COMPLETE THE FOLLOWING:
1: List each distinct contraction, a word shortened with an apostrophe such as one ending in "n't", that appears in the commentary on Republican budget politics.
2: In the commentary on Republican budget politics, rewrite the part that opens with "The focus on" and closes with "publicly challenge it.", putting "the deficit" wherever "spending" appears.
___ SOURCE DOCUMENT
The focus on the somewhat hoked-up drama of the serial crises about funding the government has tended to obscure the more fundamental point: the Republicans are succeeding in pushing the president toward precisely the wrong economic policy for a nation still coming out of a severe recession. The Washington debate is dominated by the argument—based more on ideology than on history and betraying ignorance of the fate of European nations that have blundered into ruinous austerity programs—that the most urgent thing to be done is to cut spending. That proposition has become such a truism that neither the president nor a significant number of elected Democrats are willing to publicly challenge it.
Americans who long for a group of moderate Republicans with whom a Democratic president might deal—Bill Clinton enjoyed such help if he didn’t always use it wisely (and thus failed to pass a health care bill)—are in for a disappointment. That Republican Party is gone and the base of the party isn’t going to permit its return, at least not for the foreseeable future. If anything, the party lines are hardening. The Republican leaders are desperately trying to make sure that the kinds of nutcases that have received nominations for Senate seats in the last two elections, at the expense of more reasonable candidates, only to go on to lose what were likely Republican seats, will no longer jeopardize their party’s fortunes. Karl Rove, though his effort to boost the Republicans’ successes through milking donors of over $100 million failed miserably, is setting up an organization to try to prevent likely losers from getting nominated over more trustworthy conservatives. The trouble is it’s not always clear who is going to say something cripplingly stupid, and the whole idea, quietly supported by some party leaders, isn’t sitting well with the grass roots who will not take dictation from “the establishment” on whom they should nominate.
______
___ DATA TO EXAMINE
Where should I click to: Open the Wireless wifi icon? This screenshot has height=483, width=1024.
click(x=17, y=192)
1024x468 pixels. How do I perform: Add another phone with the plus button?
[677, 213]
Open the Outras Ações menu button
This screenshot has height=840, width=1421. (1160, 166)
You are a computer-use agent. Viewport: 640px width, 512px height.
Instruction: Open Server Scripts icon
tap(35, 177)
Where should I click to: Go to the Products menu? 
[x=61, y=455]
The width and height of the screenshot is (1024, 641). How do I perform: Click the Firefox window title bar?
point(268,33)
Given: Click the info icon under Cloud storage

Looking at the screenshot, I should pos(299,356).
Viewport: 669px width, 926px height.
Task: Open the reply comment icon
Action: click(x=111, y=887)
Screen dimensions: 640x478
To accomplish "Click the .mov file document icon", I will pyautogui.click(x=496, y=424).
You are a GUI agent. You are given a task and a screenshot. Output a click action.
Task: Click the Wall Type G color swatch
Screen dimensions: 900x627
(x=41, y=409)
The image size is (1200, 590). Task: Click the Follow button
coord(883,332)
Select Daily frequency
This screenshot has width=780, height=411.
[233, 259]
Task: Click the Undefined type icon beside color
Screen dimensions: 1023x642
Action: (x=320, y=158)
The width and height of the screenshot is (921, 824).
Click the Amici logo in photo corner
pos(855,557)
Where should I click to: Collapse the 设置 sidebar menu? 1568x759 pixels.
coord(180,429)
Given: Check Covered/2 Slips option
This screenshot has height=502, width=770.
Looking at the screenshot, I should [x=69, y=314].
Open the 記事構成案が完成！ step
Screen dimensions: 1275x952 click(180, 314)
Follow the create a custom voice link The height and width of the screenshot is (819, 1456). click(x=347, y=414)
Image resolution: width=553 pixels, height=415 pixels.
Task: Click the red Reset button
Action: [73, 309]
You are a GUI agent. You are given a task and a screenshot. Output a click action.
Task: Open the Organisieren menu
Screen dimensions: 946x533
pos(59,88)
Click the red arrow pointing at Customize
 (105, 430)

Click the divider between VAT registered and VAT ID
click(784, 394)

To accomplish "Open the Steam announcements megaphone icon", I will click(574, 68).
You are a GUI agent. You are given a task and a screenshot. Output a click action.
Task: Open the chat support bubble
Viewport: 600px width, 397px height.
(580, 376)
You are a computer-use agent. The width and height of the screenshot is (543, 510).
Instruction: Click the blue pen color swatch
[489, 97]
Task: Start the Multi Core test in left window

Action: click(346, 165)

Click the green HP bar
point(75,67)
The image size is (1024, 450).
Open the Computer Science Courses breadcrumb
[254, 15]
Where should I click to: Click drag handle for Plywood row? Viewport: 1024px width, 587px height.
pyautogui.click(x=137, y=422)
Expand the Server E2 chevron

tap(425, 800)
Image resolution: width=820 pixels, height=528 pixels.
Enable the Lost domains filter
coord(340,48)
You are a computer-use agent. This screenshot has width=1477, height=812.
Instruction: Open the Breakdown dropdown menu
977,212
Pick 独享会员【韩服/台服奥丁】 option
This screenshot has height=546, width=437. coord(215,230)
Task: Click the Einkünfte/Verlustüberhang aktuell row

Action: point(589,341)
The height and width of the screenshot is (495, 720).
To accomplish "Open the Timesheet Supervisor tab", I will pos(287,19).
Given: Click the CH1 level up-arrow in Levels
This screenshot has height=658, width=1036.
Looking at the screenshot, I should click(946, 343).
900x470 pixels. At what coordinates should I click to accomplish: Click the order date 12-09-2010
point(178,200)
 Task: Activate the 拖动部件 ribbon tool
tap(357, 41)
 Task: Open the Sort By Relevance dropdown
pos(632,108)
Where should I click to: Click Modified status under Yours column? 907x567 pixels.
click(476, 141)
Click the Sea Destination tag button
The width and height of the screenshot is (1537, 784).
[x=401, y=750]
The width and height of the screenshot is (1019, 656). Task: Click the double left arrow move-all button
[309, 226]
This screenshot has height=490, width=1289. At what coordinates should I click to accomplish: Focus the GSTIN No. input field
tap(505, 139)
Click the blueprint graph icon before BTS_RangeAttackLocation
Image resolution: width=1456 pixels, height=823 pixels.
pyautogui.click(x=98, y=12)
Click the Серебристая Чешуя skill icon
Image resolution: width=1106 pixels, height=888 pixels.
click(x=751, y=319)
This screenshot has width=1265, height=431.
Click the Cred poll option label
______
ANSWER SECTION:
1: didn't, isn't, it's

2:
The focus on the somewhat hoked-up drama of the serial crises about funding the government has tended to obscure the more fundamental point: the Republicans are succeeding in pushing the president toward precisely the wrong economic policy for a nation still coming out of a severe recession. The Washington debate is dominated by the argument—based more on ideology than on history and betraying ignorance of the fate of European nations that have blundered into ruinous austerity programs—that the most urgent thing to be done is to cut the deficit. That proposition has become such a truism that neither the president nor a significant number of elected Democrats are willing to publicly challenge it.